Sunday, August 03, 2008

Parkway Funding

While the work of this organization which raises money for the Parkway, as reported by the Sacramento Bee today, is very important, it is also important to remember that the Parkway is falling behind about $1.1 million annually just in maintenance, according to the American River Parkway Financial Needs Study Update 2006 (p. vii), so while raising $1 million over the past 24 years with the rafting program, and the hundreds of thousands of dollars raised through other events, is heartily to be cheered, it is not nearly enough to care for the Parkway up as it was intended to be cared for, let alone to improve it by adding new land and expanding its educational and recreational assets.

The solution we have proposed for stabilizing funding for the American River Parkway is to establish a nonprofit organization to contract with a Joint Powers Authority (JPA) of local government entities, to manage the Parkway and provide a supplemental fund raising capability through philanthropy, which you can read more about on our website’s news page in our press release from January 18, 2008.

This is the model being used by the Central Park Conservancy to manage Central Park in New York—and the Conservancy raise’s 85% of funding needed by Central Park—and the Sacramento Zoological Society to manage the Sacramento Zoo, which they have wholly done since 1997 under contract with the City of Sacramento.

Saturday, August 02, 2008

Saving the Planet & The Salmon

1) The argument not to drill in our country for the oil that we use, is that by blocking drilling we are saving the planet; but by increasing the opportunity for drilling in other places to meet the need we—primarily—have for more oil, what is being saved?

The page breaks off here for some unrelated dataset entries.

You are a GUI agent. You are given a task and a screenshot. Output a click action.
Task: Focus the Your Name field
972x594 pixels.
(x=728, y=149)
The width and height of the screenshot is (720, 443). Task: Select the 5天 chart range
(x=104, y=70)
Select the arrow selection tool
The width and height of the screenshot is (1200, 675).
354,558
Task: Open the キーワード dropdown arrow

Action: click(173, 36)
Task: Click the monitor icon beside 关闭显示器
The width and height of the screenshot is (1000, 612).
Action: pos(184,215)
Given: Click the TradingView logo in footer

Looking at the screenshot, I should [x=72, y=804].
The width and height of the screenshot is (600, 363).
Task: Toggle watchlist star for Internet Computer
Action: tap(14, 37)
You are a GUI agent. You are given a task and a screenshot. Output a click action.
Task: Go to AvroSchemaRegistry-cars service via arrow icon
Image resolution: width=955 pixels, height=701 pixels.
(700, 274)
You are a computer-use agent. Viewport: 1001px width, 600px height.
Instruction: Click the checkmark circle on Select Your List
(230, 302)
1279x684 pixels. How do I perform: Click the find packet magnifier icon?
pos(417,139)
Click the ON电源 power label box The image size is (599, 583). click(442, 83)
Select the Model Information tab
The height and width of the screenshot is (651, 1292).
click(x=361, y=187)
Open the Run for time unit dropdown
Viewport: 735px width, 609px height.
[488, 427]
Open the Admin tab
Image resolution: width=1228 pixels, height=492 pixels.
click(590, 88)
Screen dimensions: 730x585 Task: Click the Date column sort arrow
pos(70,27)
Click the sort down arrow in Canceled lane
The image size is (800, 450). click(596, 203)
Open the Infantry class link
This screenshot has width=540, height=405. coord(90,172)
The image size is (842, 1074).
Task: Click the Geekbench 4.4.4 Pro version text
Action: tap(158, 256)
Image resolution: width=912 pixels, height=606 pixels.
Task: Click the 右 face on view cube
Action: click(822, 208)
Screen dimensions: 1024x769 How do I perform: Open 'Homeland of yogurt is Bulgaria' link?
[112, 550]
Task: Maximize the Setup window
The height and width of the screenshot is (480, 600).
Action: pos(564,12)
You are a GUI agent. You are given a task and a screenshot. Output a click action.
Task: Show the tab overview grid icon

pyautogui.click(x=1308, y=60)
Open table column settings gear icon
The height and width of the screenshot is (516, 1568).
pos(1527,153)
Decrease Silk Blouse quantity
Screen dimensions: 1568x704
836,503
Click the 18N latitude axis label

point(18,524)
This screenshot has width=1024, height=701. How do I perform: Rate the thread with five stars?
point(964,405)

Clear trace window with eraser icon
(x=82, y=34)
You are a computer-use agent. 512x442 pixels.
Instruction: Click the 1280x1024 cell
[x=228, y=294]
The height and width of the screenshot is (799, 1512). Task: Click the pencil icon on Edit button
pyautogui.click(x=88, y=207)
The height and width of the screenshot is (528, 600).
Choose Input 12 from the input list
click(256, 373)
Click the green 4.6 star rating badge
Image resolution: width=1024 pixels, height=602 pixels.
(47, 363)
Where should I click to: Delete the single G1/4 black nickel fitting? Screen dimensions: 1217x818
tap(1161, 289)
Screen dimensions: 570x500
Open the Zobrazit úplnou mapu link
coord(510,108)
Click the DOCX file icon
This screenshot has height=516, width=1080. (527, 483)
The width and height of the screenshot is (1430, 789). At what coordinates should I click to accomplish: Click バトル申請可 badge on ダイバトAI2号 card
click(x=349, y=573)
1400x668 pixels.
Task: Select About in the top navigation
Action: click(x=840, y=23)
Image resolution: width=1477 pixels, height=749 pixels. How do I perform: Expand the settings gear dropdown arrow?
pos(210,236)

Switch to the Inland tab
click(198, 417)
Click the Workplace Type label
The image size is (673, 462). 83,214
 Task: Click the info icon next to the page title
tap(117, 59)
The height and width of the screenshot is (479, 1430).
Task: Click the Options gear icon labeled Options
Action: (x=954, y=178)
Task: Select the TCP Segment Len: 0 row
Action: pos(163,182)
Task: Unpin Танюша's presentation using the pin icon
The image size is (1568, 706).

Charles Krauthammer reflects on that.

An excerpt.

“Consider: 25 years ago, nearly 60 percent of U.S. petroleum was produced domestically. Today it's 25 percent. From its peak in 1970, U.S. production has declined a staggering 47 percent. The world consumes 86 million barrels a day; the United States, roughly 20 million. We need the stuff to run our cars and planes and economy. Where does it come from?

“Places like Nigeria where chronic corruption, environmental neglect and resulting unrest and instability lead to pipeline explosions, oil spills and illegal siphoning by the poverty-stricken population -- which leads to more spills and explosions. Just this week, two Royal Dutch Shell pipelines had to be shut down because bombings by local militants were causing leaks into the ground.

“Compare the Niger Delta to the Gulf of Mexico where deep-sea U.S. oil rigs withstood Hurricanes Katrina and Rita without a single undersea well suffering a significant spill.”

2) Saving the salmon is absolutely crucial and this editorial is right on target because, for all intents and purposes, the salmon are the canary in the coal mine as it relates to our waters, and regardless of how many dams we might need to build to provide proper water storage for our state, we can still ensure the salmon survive, as has been done in the lower American River since the building of Folsom Dam.

One of the guiding principles of the American River Parkway Preservation Society concerns the salmon and it states: “What’s good for the salmon is good for the river.”

Friday, August 01, 2008

Parks, Power, & Drilling

1) New park data has been released by the Trust for Public Land and there are some interesting facts.

Total park-related funds per resident by city, and I calculated how much per acre:

#1 San Francisco with 3,466 acres of parks for 744,041 residents spends a total of $199,640,885 or $268 per resident and $57,599 per acre.

#2 Seattle with 6,050 acres of parks for 582,454 residents spends a total of $140,966,899 or $242 per resident and $23,300 per acre.

#6 Sacramento with 4,236 acres of parks for 453,781 residents spends a total of $ 75,714,680 or $167 per resident and $17,874 per acre.

#13 Portland with 10,685 acres of parks for 537,081 residents spends a total of $72,311,172 or $135 per resident and $6,767 per acre.

2) A new power plant has applied to build in Kern County, as reported by the Sacramento Bee, which burns most of its pollution and injects some into oil fields, helping the drilling of oil…sounds like a pretty good technology.

3) Dan Walters opines on the sentiment for drilling off California in the wake of $4 a gallon gas and its becoming quite a bit more positive.